Obiettivo a: Restituisci tali e quali le righe dei record, partendo da quella che contiene "This screenshot has width=596, height=313." e arrivando alla fine dei record, estremi inclusi. Lascia fuori le immagini.

Testo di partenza:
Ah, il confortevole tepore della prevedibilità! Piccola, rinfrancante estasi che mette al riparo ogni certezza.

Dicono: l’innovazione, l’azzardo, l’estremo! Il mondo va avanti, la musica evolve - magari non più così tanto? - cercando nuove strade, soluzioni al passo coi tempi, altri ibridi, sviluppi futuri, eccetera.

Grazie al cielo esiste il confortevole tepore di band come i Vlad In Tears e di album come “Dead stories of forsaken lovers”: bastano il nome della band, il titolo del disco e la copertina del medesimo, ed è amore a prima vista. Roba da adorarlo a scatola chiusa, senza nemmeno premere play.

Poi premi play e benedici tutti i tuoi passati fantasmi quando parte la ballata à la Sisters Of Mercy di una devastante “We die together” (uh, i titoli!) con tanto di baritono sepolcrale e ritornellone contrito in minore sparato sulle ali di chitarroni pesi e drammatici, pomposi e sovraccarichi. Una piccola, rinfrancante estasi. Nemmeno il tempo di riprendersi e la cadenza zoppa di “Tonite” spinge dalle parti del Reverendo un altro pezzone che si fa strada fra sussurri, rigurgiti e deflagrazioni assortite.

Obiettivo b: Porta avanti la recensione dell'album dei Vlad In Tears, riprendendo subito dopo l'ultima frase.

Record forniti:

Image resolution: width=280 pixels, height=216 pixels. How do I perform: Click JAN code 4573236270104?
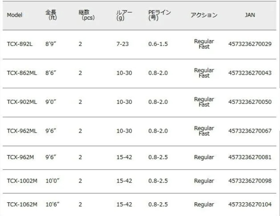(250, 205)
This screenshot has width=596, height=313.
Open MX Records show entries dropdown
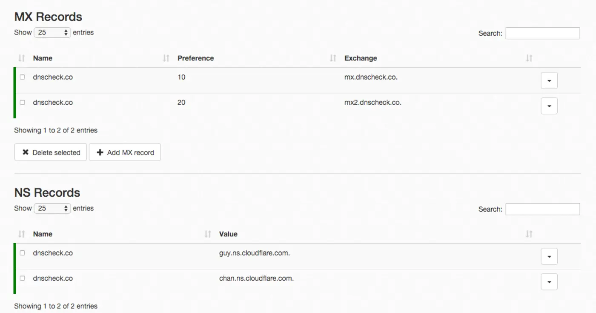pyautogui.click(x=52, y=32)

Risposta a:
This screenshot has width=596, height=313.
Open MX Records show entries dropdown
pyautogui.click(x=52, y=32)

Risposta b:
I testi, uh! Storie di morte e di non-redenzione, Grand Guignol e spettri, come da copione. E una profusione di chorus senza sbagliare un colpo, un pandemonio di suoni belli tondi e ragionevoli che avrei voluto da Eldritch e soci un quarto di secolo fa. Un copione da manuale del gothic-rock, cosa mi può più interessare? E dunque avanti coi carri, dalla mitragliata di “Felt no pain” alla bordata di “Broken dreams” – prepotentemente in zona The 69 Eyes –, dai tre minuti inappuntabili di “Born again” fino al commiato desolato di “Tears won’t fall”.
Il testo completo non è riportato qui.